The Selfix range was the mainstay of the Ensign camera production in the late 1930's, they had the Selfix 220, Selfix 320, and Selfix 420 folding cameras. The 320 and the 420 were conventional folding cameras of the period, but the Selfix 220 was a little different in style and design and is my favourite of the Selfix series.

I would just love to get my hands on one of these and put some films through it, the design looks just right to me, and look what choice you had in shutters and lenses!

I bet a Selfix with one of the better lens / shutter combinations was a fantastic camera in 1939, dual format, integral masks, changeable viewfinder, film counter and 9 combinations of lens/shutter to suit your pocket! Incredible.

Houghton-Butcher always had strong links with Continental Europe, I wonder what deal they had with the Zeca-Flex manufacturers? It's the only none Houghton Butcher camera in the Ensign Catalogue. Made by Zeh in Germany, some sources say it was discontinued in 1937 in Germany. So did Houghtons buy up all the unsold ones from Zeh? Whatever the story was it was soon put to an end by idiot politicians for the second time in the 20th centaury as
they preferred war once again.

This little last minute addition to the catalogue is interesting. Film prices going up as the British Government started to tax photographic materials to raise money for the forthcoming conflict.

As a major film producer that would have hit Houghton Butcher hard !

The new Ensign 420 a high spec conventional folder but with dual formats and a very comprehensive range of lenses and shutters to choose from.

This page is typical of all the big European camera makers of the time, the reduction of the number of folding plate cameras and large S.L.R'S. A decade earlier and the catalogues would have been full of folding cameras taking various sizes of glass plates and big Soho style reflexes, but like this 1939 catalogue shows, they were relegated to the backs of the catalogues and by the time peace arrived and we had stopped killing each other and weakening Europe in the process, plate cameras and large SLR's were a thing of the past. Roll film and 35mm were the future. What a pity Ensign never made a miniature 35mm camera, they came close with the Multex, a modern miniature camera for 127 film, but this was surprisingly dropped the year before this catalogue was published.

This would have been the way to go, it would have not taken too much to make this 127 Leica inspired camera into 35mm........

Of course Ensign did not just produce and market cameras, they did the whole range of photographic accessories, like this useful looking enlarger above and these early light meters below.


Even 16mm Cine cameras were produced, from large professional style cameras to nice
pocketable outfits, but the price was not cheap in 1939, but I bet they would have been nice to own!

My own Ensign Autorange 20 above. The catalogue image below.

Strangely the Ensign Autorange 20 was still in the 1939 catalogue, this throwback to the 1920's was still hanging on in there, as well as being the most expensive still camera in the range! But if you wanted a rangefinder camera, then the smart money must have been on this one...

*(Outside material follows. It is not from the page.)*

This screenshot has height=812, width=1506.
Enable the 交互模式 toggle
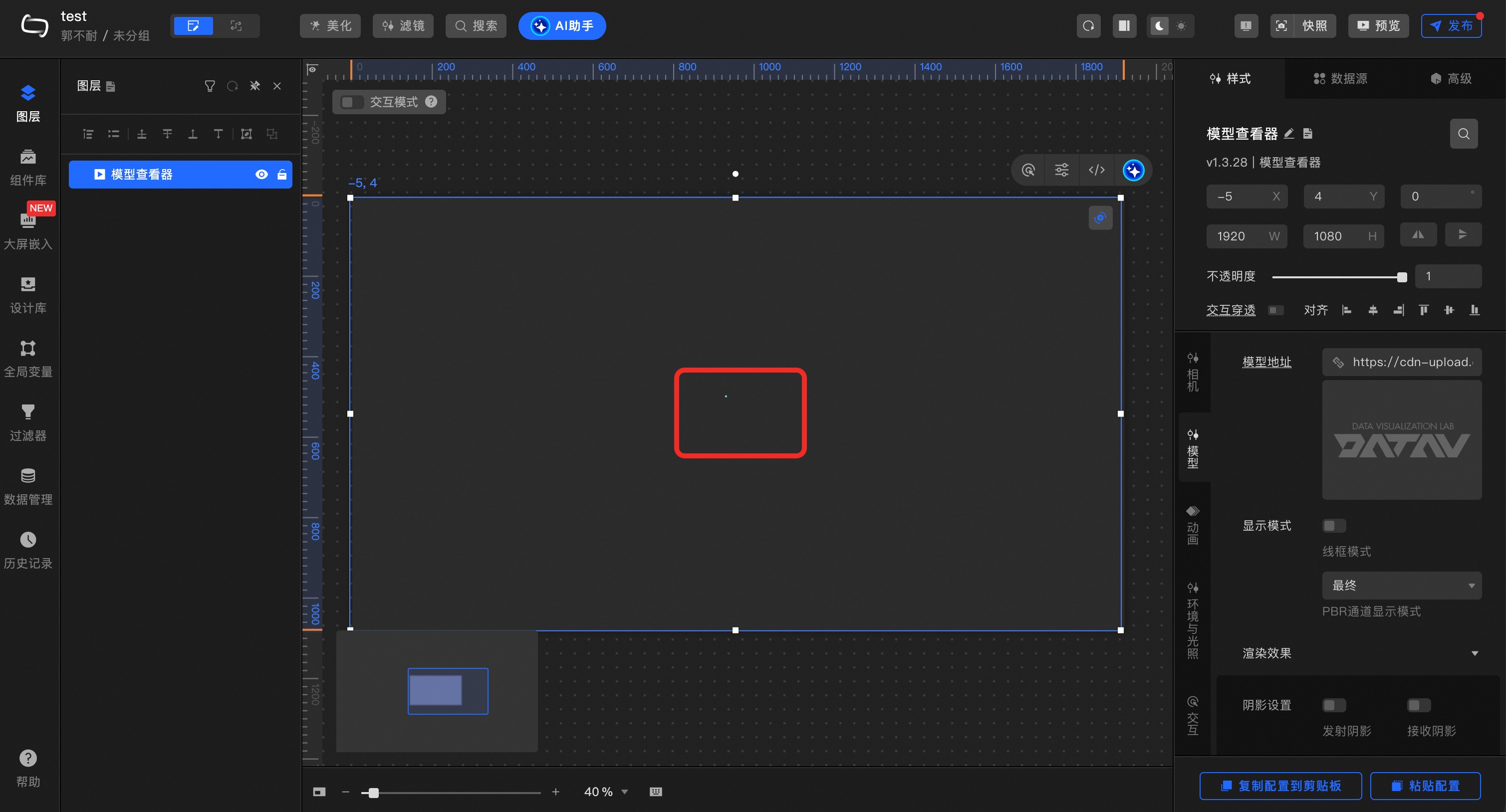[x=351, y=102]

The brand new Autorange 220, with a spec that would have worried the guys at Zeiss Ikon as this camera was a serious challenger to knock the Super Ikonta off its perch! Look at this spec, satin chrome, real Moroccan leather, self erecting, coupled rangefinder, combined rangefinder / viewfinder, radial lever focussing, shutter release on the body, mechanical dial film numbering, dual format with hinged masks, seven, yes seven lens / shutter combinations. If you had the money you could get this Autorange 220 with a mega fast 2.8 Zeiss Tessar in a Compur- Rapid shutter. Granted it would have cost you £18 10 shillings, but what a camera that would have been. The super Ikonta beater full stop. One day, I'll get myself one of these!

Well, I hoped you like our little flick through the 1939 Ensign catalogue and your brew with the chocolate digestive, see I knew it would be much better than going out today!
Has anything in this catalogue taken your fancy eighty odd years on?